Friday, March 7, 2008
Hedge Funds Squeezed As Lenders Get Tougher
The financial turmoil is taking on a new dimension: Banks that lent money to hedge funds and other big risk-takers are asking for some of it back.
Banks demand hedge funds to put up more cash and assets. Margin call produces a negative cycle.
The issue came to the forefront as Calyle Capital Corp said it failed to meet margin calls on loans backing part of its $21.7 billion portfolio. Thornburg Mortgage Inc. said this week it failed to meet a demand from its lenders for $28 million, triggering defaults across its other financing agreements. Thornburg had met over $300 million in margin calls by late February, but was asked at the end of the month to pony up $270 million more.
Typically banks and brokers provide financing to hedge funds through so-called repo transactions, in which a fund turns over securities as temporary collateral for a loan. The fund later buys back the securities at a higher price that includes interest on the loan.

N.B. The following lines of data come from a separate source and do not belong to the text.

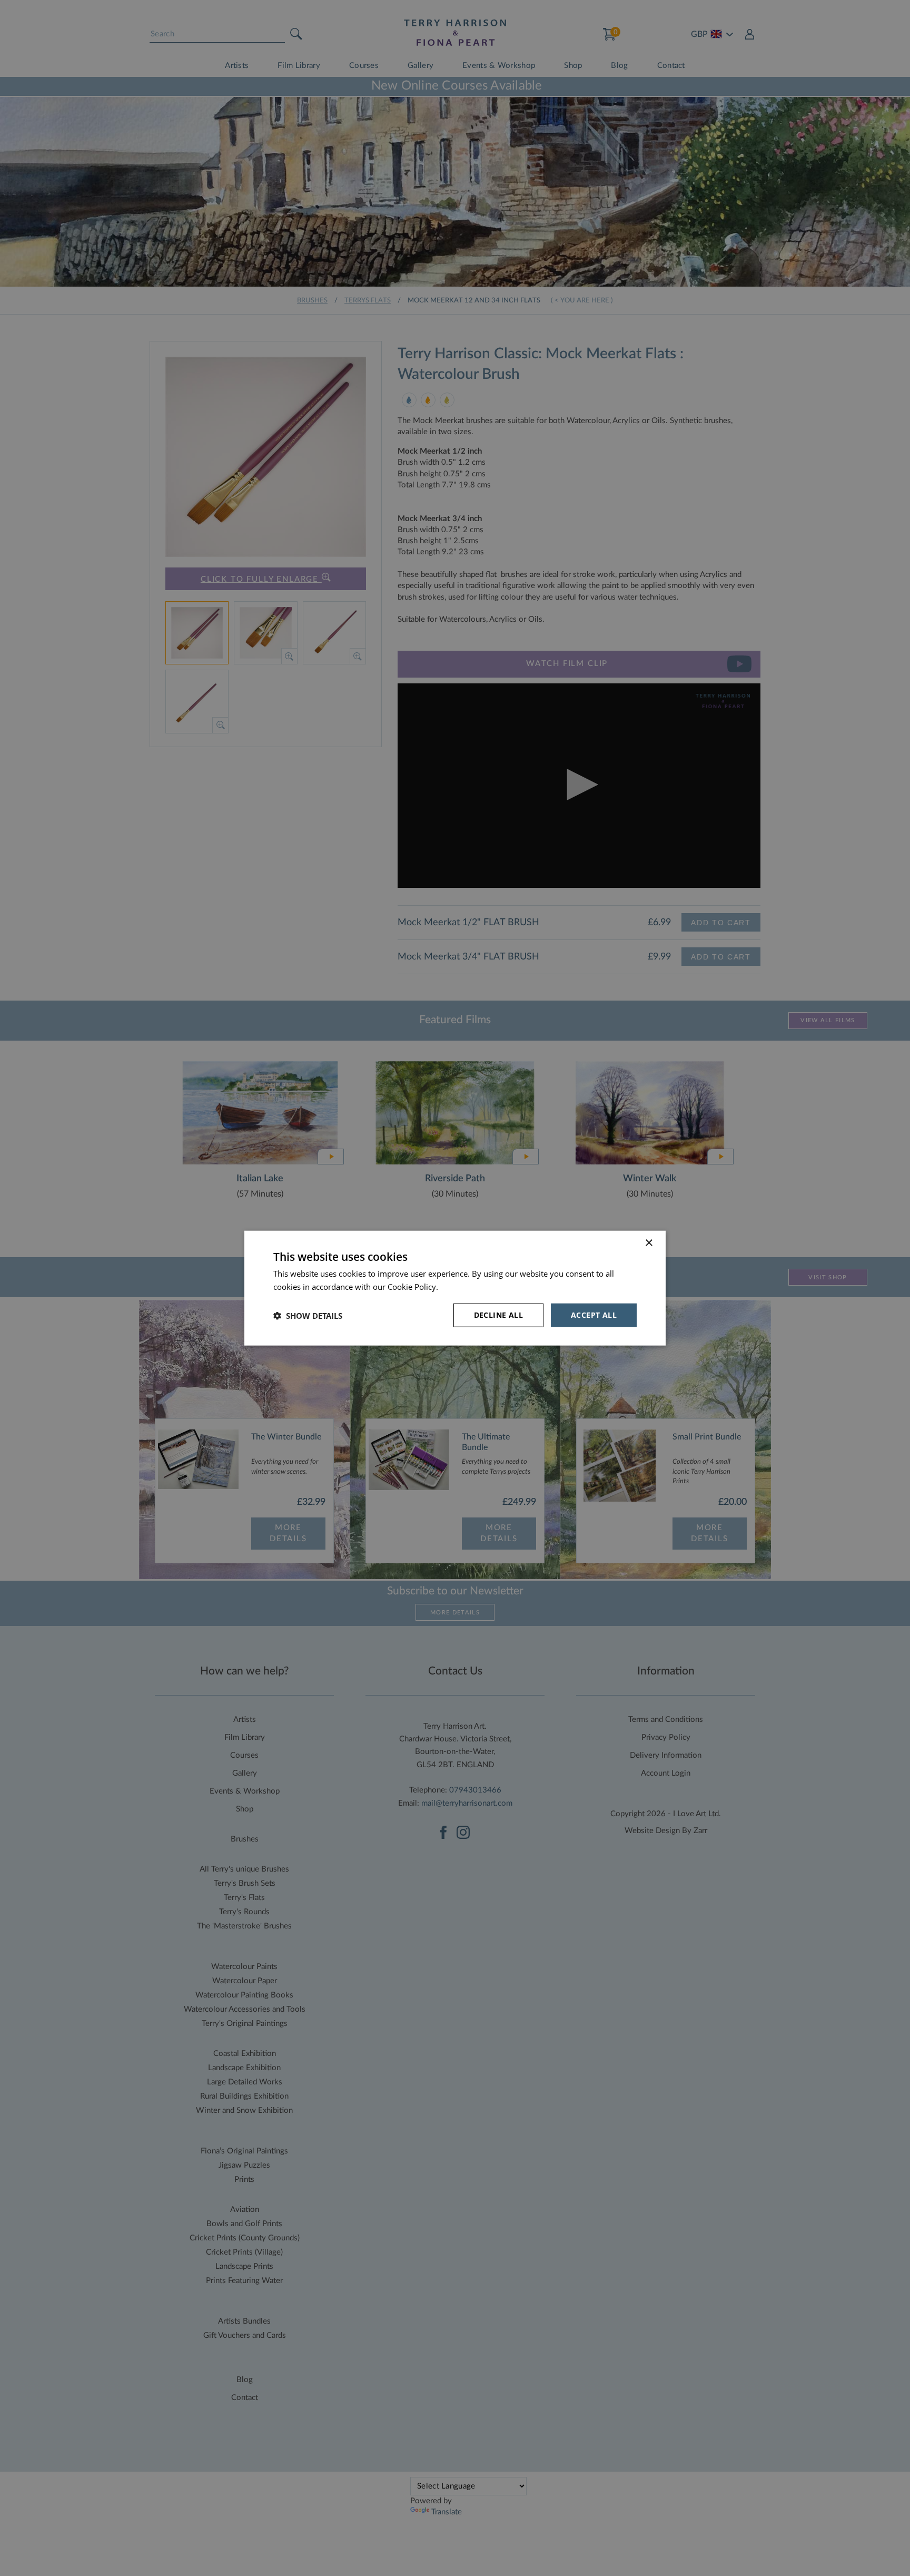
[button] (307, 1315)
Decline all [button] (498, 1315)
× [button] (648, 1243)
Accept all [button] (594, 1315)
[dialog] (455, 1288)
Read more (460, 1286)
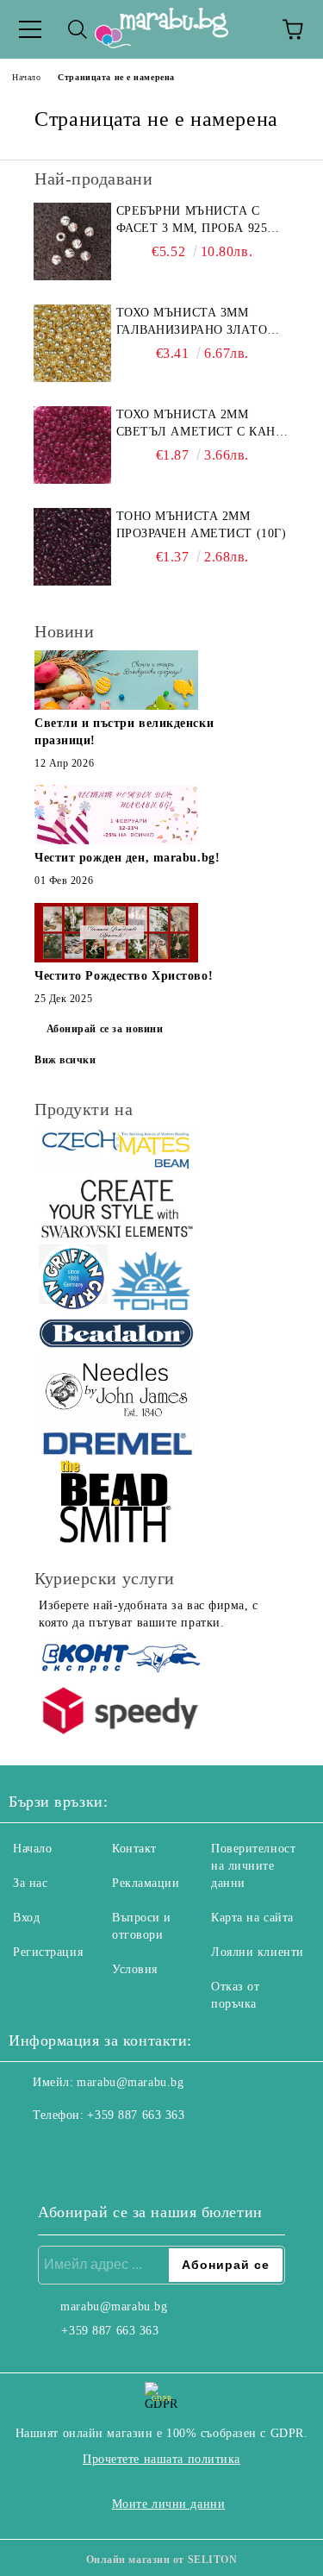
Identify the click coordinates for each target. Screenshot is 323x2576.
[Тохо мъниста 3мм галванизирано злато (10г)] (72, 343)
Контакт (134, 1848)
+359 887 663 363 (135, 2115)
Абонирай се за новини (105, 1029)
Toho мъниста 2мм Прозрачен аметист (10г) (201, 525)
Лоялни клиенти (257, 1952)
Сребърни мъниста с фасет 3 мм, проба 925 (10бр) (192, 220)
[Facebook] (31, 2150)
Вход (26, 1917)
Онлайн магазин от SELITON (162, 2560)
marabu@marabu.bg (130, 2082)
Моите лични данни (169, 2504)
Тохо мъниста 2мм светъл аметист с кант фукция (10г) (200, 424)
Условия (135, 1969)
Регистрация (48, 1952)
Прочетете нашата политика (161, 2459)
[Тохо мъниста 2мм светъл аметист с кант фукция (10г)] (72, 445)
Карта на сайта (252, 1917)
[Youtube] (107, 2150)
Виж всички (65, 1060)
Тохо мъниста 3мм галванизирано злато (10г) (192, 322)
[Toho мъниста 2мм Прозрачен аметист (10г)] (72, 547)
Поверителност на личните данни (253, 1866)
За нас (30, 1883)
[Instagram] (69, 2150)
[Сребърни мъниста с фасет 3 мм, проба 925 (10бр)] (72, 241)
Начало (26, 77)
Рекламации (146, 1883)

A bank might lend 97 cents against the collateral of a high-quality mortgage security with a market value of $1 -- a difference known as a "haircut" that insures the lender against losses. If the value of the collateral drops to 95 cents, the borrower faces a margin call.
The funds facing the greatest pressure are those that are highly leveraged, meaning they have large borrowings relative to the money entrusted to them. Carlyle Capital managed only $670 million in client money, but used borrowing to boost its portfolio of bonds to $21.7 billion, meaning it was about 32 times leveraged.